Question

It is very easy to show that the series $$\frac{1-1/2}{1\times2} - \frac{1-1/2+1/3}{2\times3} + \frac{1-1/2+1/3-1/4}{3\times4} - ...$$ i.e. $$\sum_{n=1}^{\infty} \frac{(-1)^{n+1}}{n(n+1)}[1-\frac{1}{2} + \frac{1}{3} - ...+ \frac {(-1)^{n}}{n+1}]$$ is convergent. Can one find its exact value? Or is it unreasonable to hope for such a thing?

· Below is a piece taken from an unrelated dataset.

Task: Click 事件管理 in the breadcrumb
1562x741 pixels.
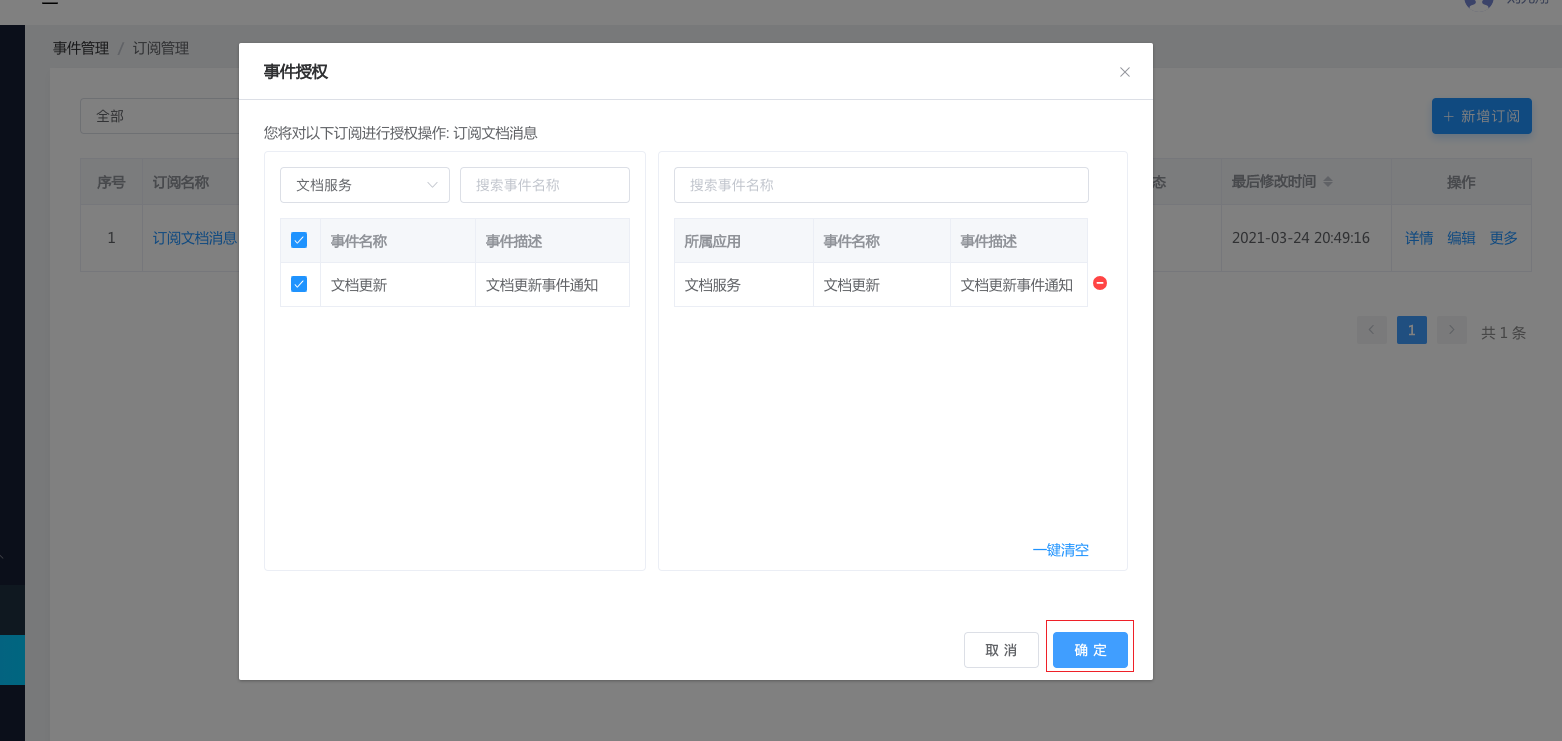Action: [81, 48]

Thank you for your answers.

Answer 1

The interior sum is equal to $\int_0^1\frac{1-(-x)^{n+1}}{1+x}dx$ and $$ \sum _{n=1}^{\infty } \frac{(-1)^{n+1} \left(1-(-x)^{n+1}\right)}{n (n+1) (x+1)}= \frac{(x-1) \log (1-x)-x+\log (4)-1}{1+x}. $$ So the answer is eqaul to $$ \int_0^1 \frac{(x-1) \log (1-x)-x+\log (4)-1}{1+x}dx=\frac{\pi ^2}{6}+\log ^2(2)-2. $$

Answer 2

Since

$$\frac1{n(n+1)}=\frac1n-\frac1{n+1},$$

we have

$$\begin{aligned} \sum_{n=1}^N\sum_{k=1}^{n+1}\frac{(-1)^{n+k}}{kn(n+1)} &=\sum_{n=1}^N\sum_{k=1}^{n+1}\frac{(-1)^{n+k}}{kn}+\sum_{n=2}^{N+1}\sum_{k=1}^n\frac{(-1)^{n+k}}{kn}\\ &=2\sum_{n=1}^N\sum_{k=1}^n\frac{(-1)^{n+k}}{kn}-\sum_{n=1}^N\frac1{n(n+1)}-1+\sum_{k=1}^{N+1}\frac{(-1)^{N+1+k}}{k(N+1)}\\ &=\sum_{n,k=1}^N\frac{(-1)^{n+k}}{kn}+\sum_{n=1}^N\frac1{n^2}-2+\frac1{N+1}+\frac{(-1)^{N+1}}{N+1}\sum_{k=1}^{N+1}\frac{(-1)^k}k\\ &=\left(\sum_{n=1}^N\frac{(-1)^{n}}n\right)^2+\sum_{n=1}^N\frac1{n^2}-2+\frac1{N+1}+\frac{(-1)^{N+1}}{N+1}\sum_{k=1}^{N+1}\frac{(-1)^k}k. \end{aligned}$$

As $\sum_{n=1}^\infty\frac{(-1)^n}n=-\log2$ and $\sum_{n=1}^\infty\frac1{n^2}=\frac{\pi^2}6$, this implies

$$\sum_{n=1}^\infty\frac{(-1)^{n+1}}{n(n+1)}\sum_{k=1}^{n+1}\frac{(-1)^{k+1}}k=(\log2)^2+\frac{\pi^2}6-2.$$

There may be a numerical error somewhere, but in principle the method should work.